» **About this exercise**
The result should be an exact copy of every record, with no pictures kept.

» **Supplied records**
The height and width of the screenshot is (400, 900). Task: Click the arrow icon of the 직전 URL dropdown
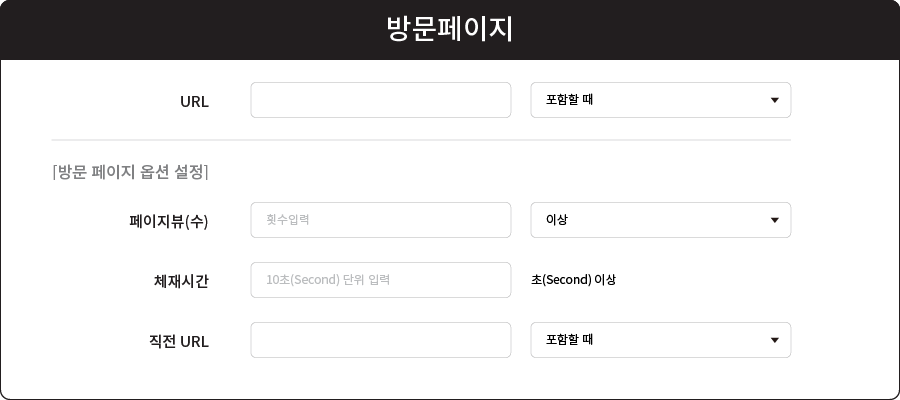(774, 340)
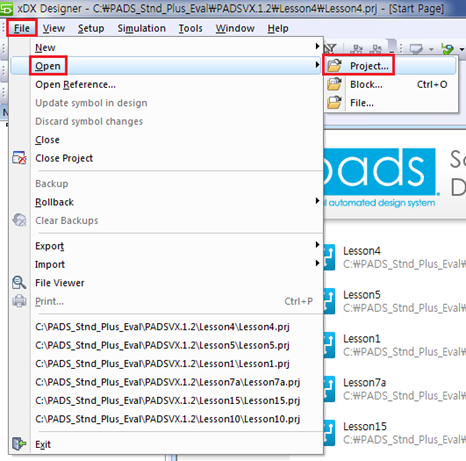Click the Project folder icon in Open submenu
This screenshot has height=461, width=466.
click(334, 66)
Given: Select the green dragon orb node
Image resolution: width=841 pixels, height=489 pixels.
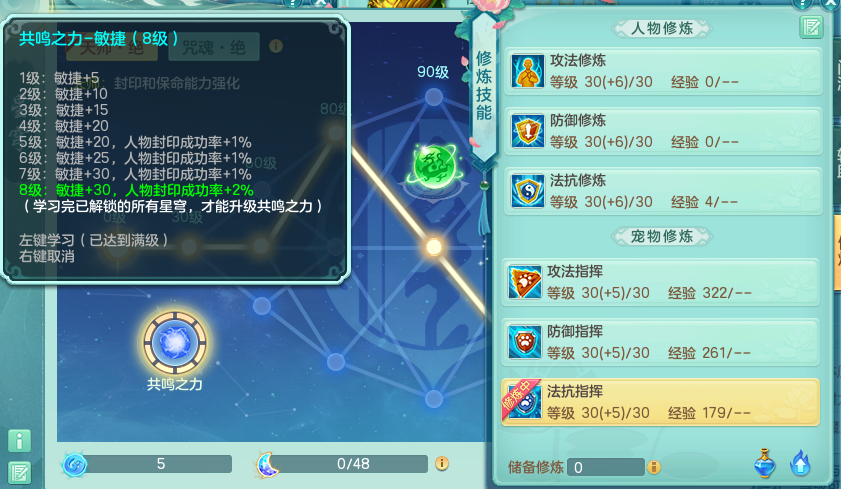Looking at the screenshot, I should [435, 167].
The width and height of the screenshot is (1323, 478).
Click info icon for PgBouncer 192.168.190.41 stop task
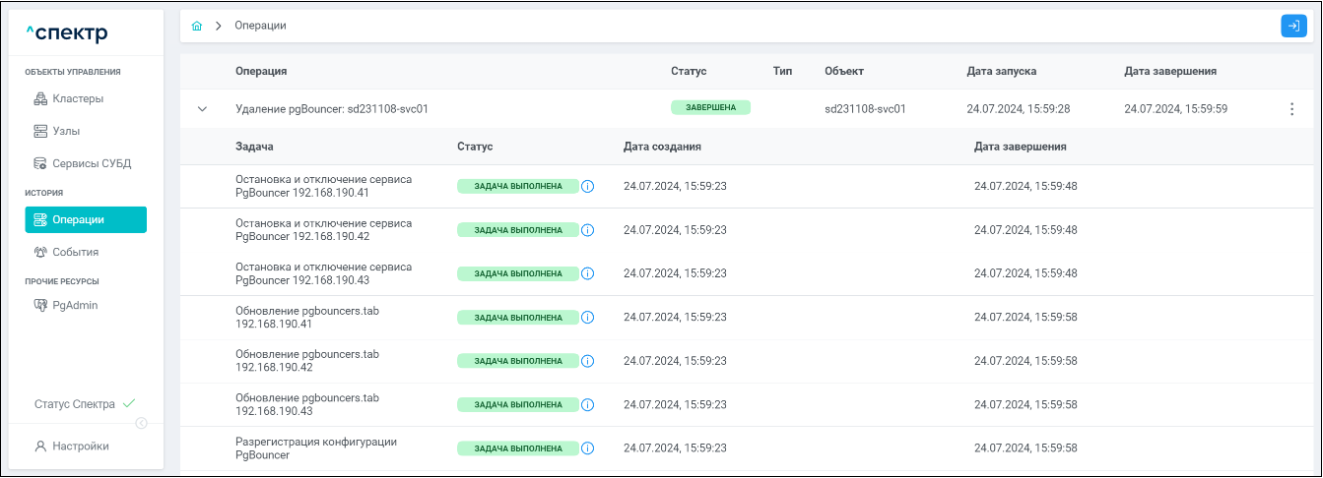click(588, 186)
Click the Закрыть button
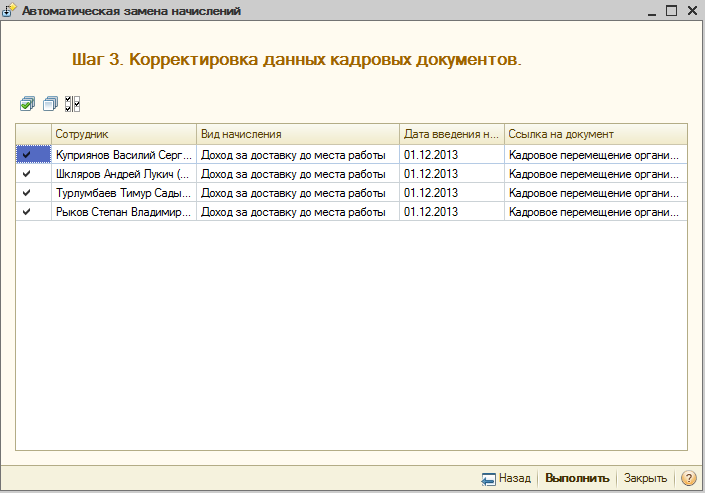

» **Answer section**
The height and width of the screenshot is (400, 900). Task: Click the arrow icon of the 직전 URL dropdown
(774, 340)
Click the Project folder icon in Open submenu
This screenshot has height=461, width=466.
click(334, 66)
Given: Select the green dragon orb node
Image resolution: width=841 pixels, height=489 pixels.
Looking at the screenshot, I should [435, 167].
The width and height of the screenshot is (1323, 478).
Click info icon for PgBouncer 192.168.190.41 stop task
click(588, 186)
Click the Закрыть button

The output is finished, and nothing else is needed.